The Rev. MJV Shaver, D.D.: His Words and His Works (click here for Home Page)

Michael John Victor Shaver
1918-2001

Jack Shaver was born in Fort William (Thunder Bay) in 1918. From the age of two to the year before his ordination he lived in the manse next door to Stella Mission, Winnipeg. Stella and Sutherland Missions were part of All People's Mission, first a Methodist, and then a United Church institution in the north end of Winnipeg. Jack graduated from United College (now the University of Winnipeg) and was ordained by Manitoba Conference on July 23, 1942 (or as he used to say: 1942½). He married Dorothy Hamlet of Fort William in 1944. They have five children, seven grandchildren, and three great-grandchildren.

For the first 10 years, Jack served two rural charges in Manitoba Conference (Murillo and Sidney-Austin), then seven years at Fort Garry United Church in suburban Winnipeg. It was during this period that his theological interest and skills flourished – nurtured by a small group of clergy regularly meeting to debate the writing of Tillich, Aulen, Bultmann, and Bonhoeffer.

His next placement took the Shavers to Vancouver in 1959 where Jack served 10 years as the first United Church chaplain at the University of British Columbia. His unique blend of ‘God talk', affirmation of ambiguity, and commitment to even the most radical Other, made him the ideal person for the hippies, draft-resistors, anti-war advocates, and disenchanted of the 1960s.

He left the campus ministry in 1969 and spent three years on the Metropolitan Council – an inter-presbytery urban council in BC Conference. This took him back to the inner city roots of his childhood as he acted as advocate, counselor, and janitor to the young people drifting through the Vancouver hostel and crash pad scene. Jack's spent his final 10 years in the ministry on the staff of First United Church, a mission institution in downtown Vancouver. He was elected President of the BC Conference in May 1979. Throughout this period Jack found himself encountering the soul-destroying nature of institutional structures. As usual, instead of rejecting these structures as evil, he embraced them as part of our fallen world: "The institution of the church and its structures need our care if it is to serve the gospel and not itself, if it is to be a blessing and not a monster. The trouble with the boards and courts and procedures of the church is not that they exist, but that without our care, they will not be about their true business."

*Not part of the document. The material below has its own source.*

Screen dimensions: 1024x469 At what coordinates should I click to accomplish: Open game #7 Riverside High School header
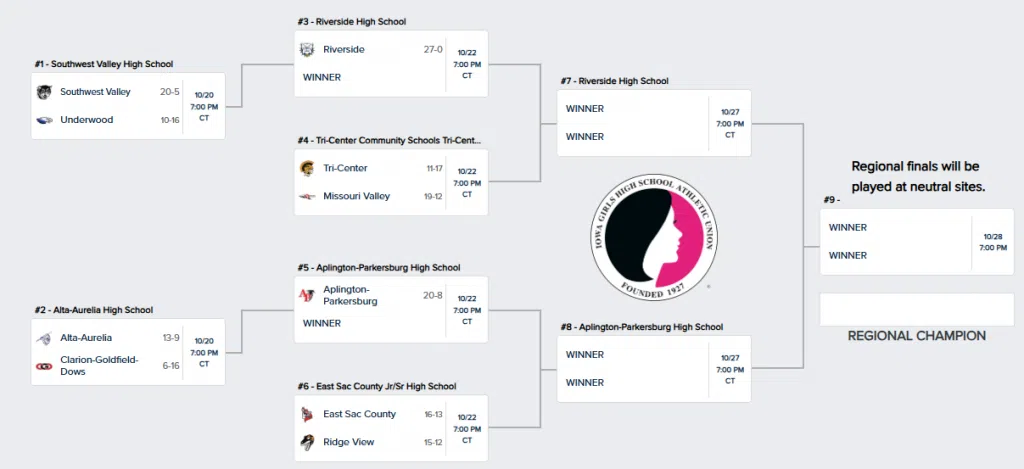tap(614, 81)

Jack received two honourary doctorates in recognition of his contributions to the worlds of thought and of action. Both the University of Winnipeg (1980) and the Vancouver School of Theology (1982) conveyed this award.

Since his retirement, Jack and Dorothy continued as active members of the church while indulging their interest in visiting family and exploring more distant places. They became particularly fond of travel in the far north, including extended trips to Alaska, Baffin Island, and Iqualuit.